The Observer Effect in Quantum Physics establishes that the very act of looking at a very small particle influences its behavior. Hence, generating perfect data becomes impossible, as it is not known whether the show is the same in solitary rehearsal or under the attentive scrutiny of the audience.
This was one of the challenges that a group of students set out to solve when doing the project “Analysis of sentiment based on Twitter posts and their interrelation with the price of crypto-assets”.
The study was entered in a competition organized by Fundação Getúlio Vargas and placed third. The team was formed by Felipe Gabriel (UFSC), Guilherme Terriaga (UMC), Matheus Konstantinidis (UFSC), Pedro H. Anjos (UFSC) and Vinícius Custódio (UDESC).

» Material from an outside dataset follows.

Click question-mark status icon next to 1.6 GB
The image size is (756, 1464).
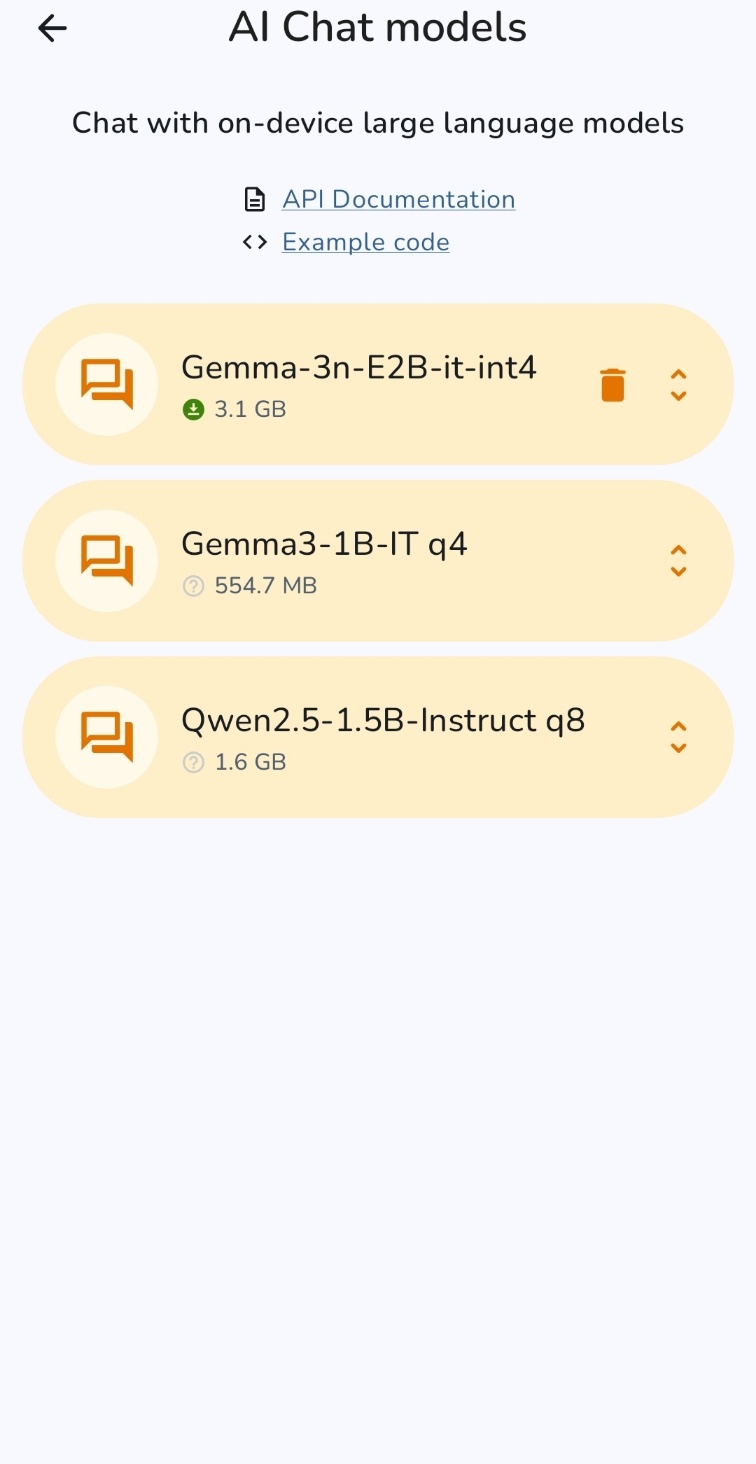point(193,763)
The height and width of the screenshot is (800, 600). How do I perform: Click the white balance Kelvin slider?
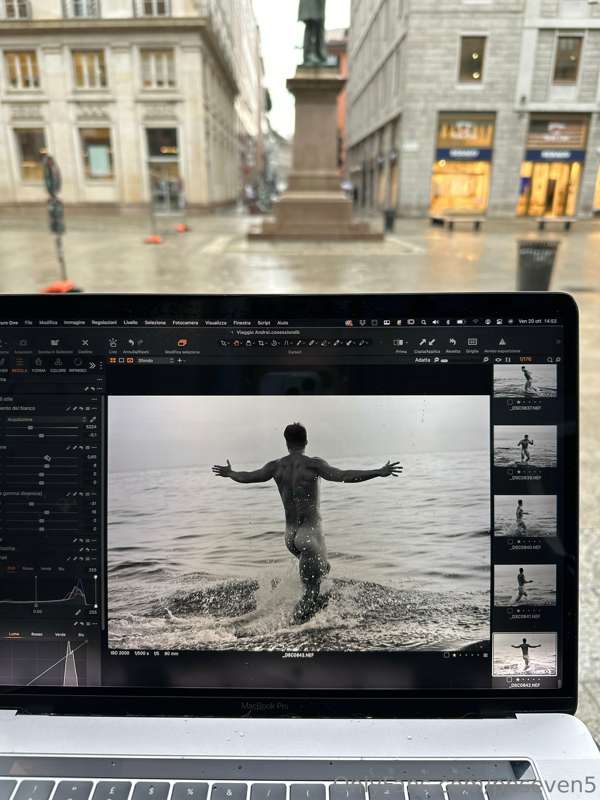pyautogui.click(x=43, y=428)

The objective was to understand the correlation: does the price of bitcoin go up or down because of tweets, or are the tweets made by the fact that prices fluctuate?
“In extracting data, our premise was: the market is made by people, people are impacted by feelings; feelings affect the market in any way? So we chose Twitter to ‘mine’ these ontologies that represent something, based on the principle that every sentence has a meaning and is an expression of something, in this case, feelings”, says Guilherme Terriaga, a student at UMC in an interview with Portal of Bitcoin.
Leaving the theoretical field and going to the practical, Terriaga explains that the group used a technique called web scraping to capture the tweets and an API of the social network itself to collect some data regarding the volume of publications.
“So in web scraping, doing a search for ‘Bitcoin’ and ‘BTC’, in English tweets, we generate a dataset and process it, making the data more cooked for analysis,” he said.
The feelings of each tweet
The part of data processing after collection was explained by Felipe Gabriel, from the Federal University of Santa Catarina. The student says that the group assigned a sentiment score to each tweet.
This sentiment score was given by a parameter named polarity, which is provided by a python module called TextBlob.
“We did this for all the tweets on a given day and averaged the comments, retweets and likes of those sentiment scores for the day, to account for the ‘impact’ of the tweet shall we say. Then, after that, we aggregate these weighted averages into a sum and treat it as a single indicator, then correlating it with the price to try to validate it”, says Gabriel.
But was there any correlation?
“Yes, we got a correlation of .77 [ de um indicador que vai até 1] in the last four years so far. It was very expressive, however, in long moments of market lateralization, it drops, making the market more ‘rational’, as social networks are less busy – this is our hypothesis”.
The Egg and the Chicken
But how to know which came first, the egg or the chicken, or even, for those who are older, if the cookie is “fresh because it sells more or sells more because it is fresh”.
“We did some correlation tests on moving windows, however the judges recommended us, to avoid the so-called ‘spurious regression’, to use some statistical tests such as the Durbin-Watson, which serves to see if it was not just coincidence that the results give so right. In addition, we sought to see if the conclusions of the analyzes are maintained if we observe the series that are more time-displaced, that is, to see if the value of our indicator in the previous week still had an impact on the price”, says Gabriel.
The result of the group work is software that is currently only for academic use by them, but plans to release a version for commercial purposes.